Un vero e proprio sciame sismico è in atto in queste ore in Provincia di Enna, in Sicilia, con decine di scosse di terremoto che fanno tremare la terra. Gli eventi sismici si sono concentrati nella zona compresa tra i comuni di Troina e Cerami con epicentro in particolare nella prima, un'area montuosa nella parte centrorientale dell'Isola, e con ipocentro a circa trenta chilometri di profondità. Nella sola giornata di oggi, sabato 17 ottobre, si contano oltre venti scosse di terremoto oltre magnitudo due tra cui sei oltre magnitudo 2.5. La scossa con intensità più elevata finora ha avuto una magnitudo pari a 3.3 della scala Richter ed è stata registrata dai sismografi dell'Ingv nel primo pomeriggio di sabato alle ore 14:29 con epicentro proprio a Troina, coordinate geografiche (lat, lon) 37.84, 14.59, e con ipocentro ad una profondità di 32 chilometri.

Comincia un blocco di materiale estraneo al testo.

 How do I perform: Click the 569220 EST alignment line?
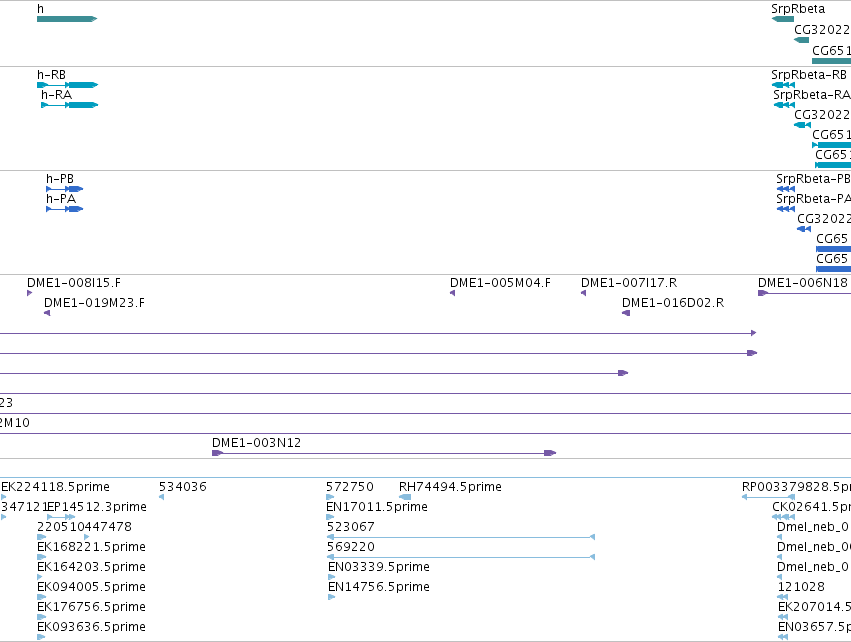[x=461, y=557]
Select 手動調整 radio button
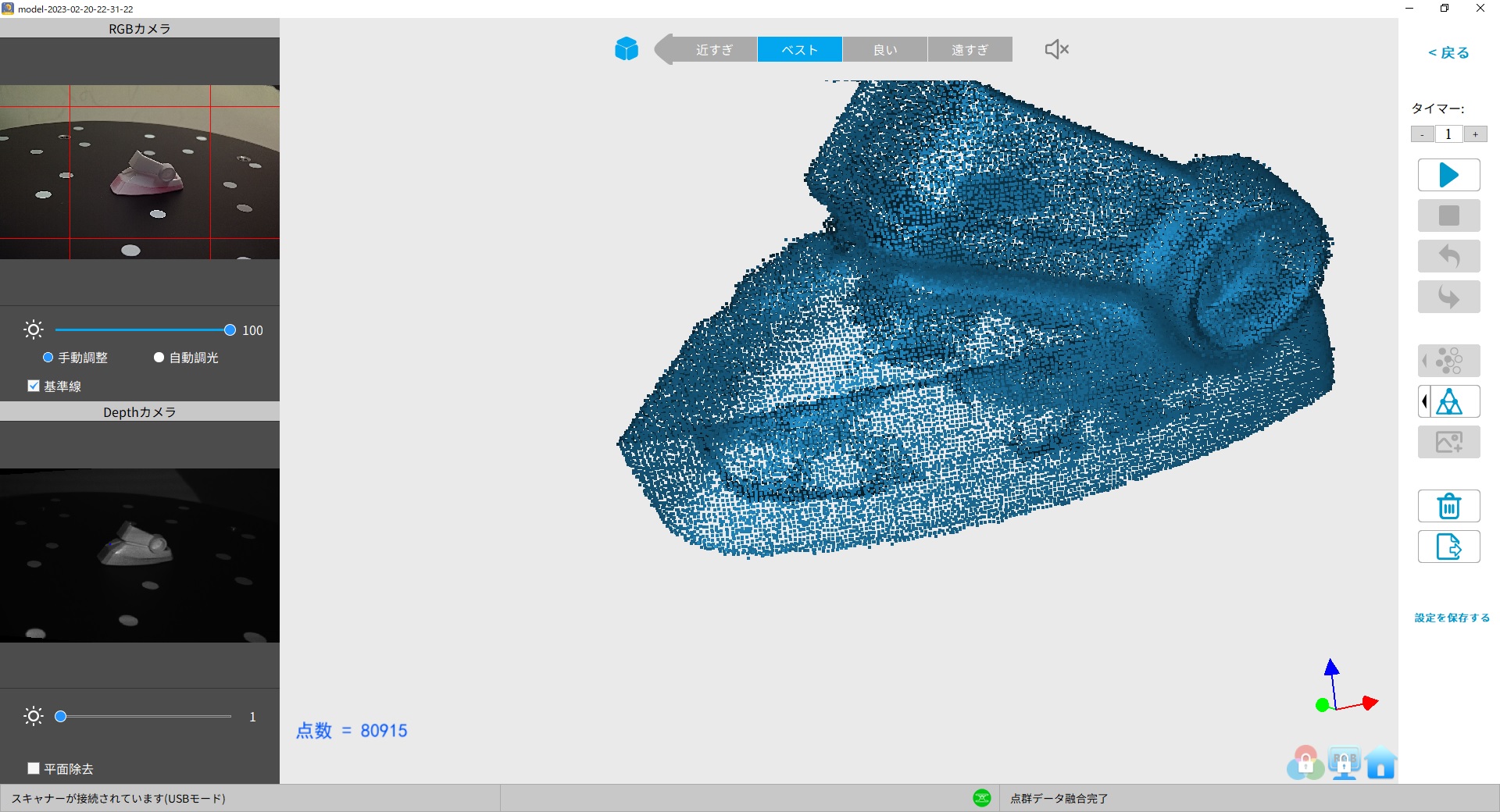1500x812 pixels. 48,358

La scossa più forte è stata preceduta di pochi minuti da un'altra scossa di magnitudo 2.9 con epicentro a Cerami con coordinate geografiche (lat, lon) 37.8614.57 ad una profondità di 30 chilometri. L'ultima scossa di terremo a Enna fino ad ora invece è stata registrata dall'Istituto nazionale di geofisica e vulcanologia poco prima delle 18 di sabato. L'evento sismico ha avuto intensità pari magnitudo 2.7 ed epicentro a 6 chilometri a nord di Troina. L'ipocentro invece ad una profondità di 34 chilometri. Oltre a Troina e Cerami, nel raggio di dieci chilometri dall'epicentro anche i comuni San Teodoro, Cesarò e Capizzi, in provincia di Messina. Le scosse più intense sono state avvertite dalla popolazione locale ma fortunatamente non si registrano danni a persone o cose.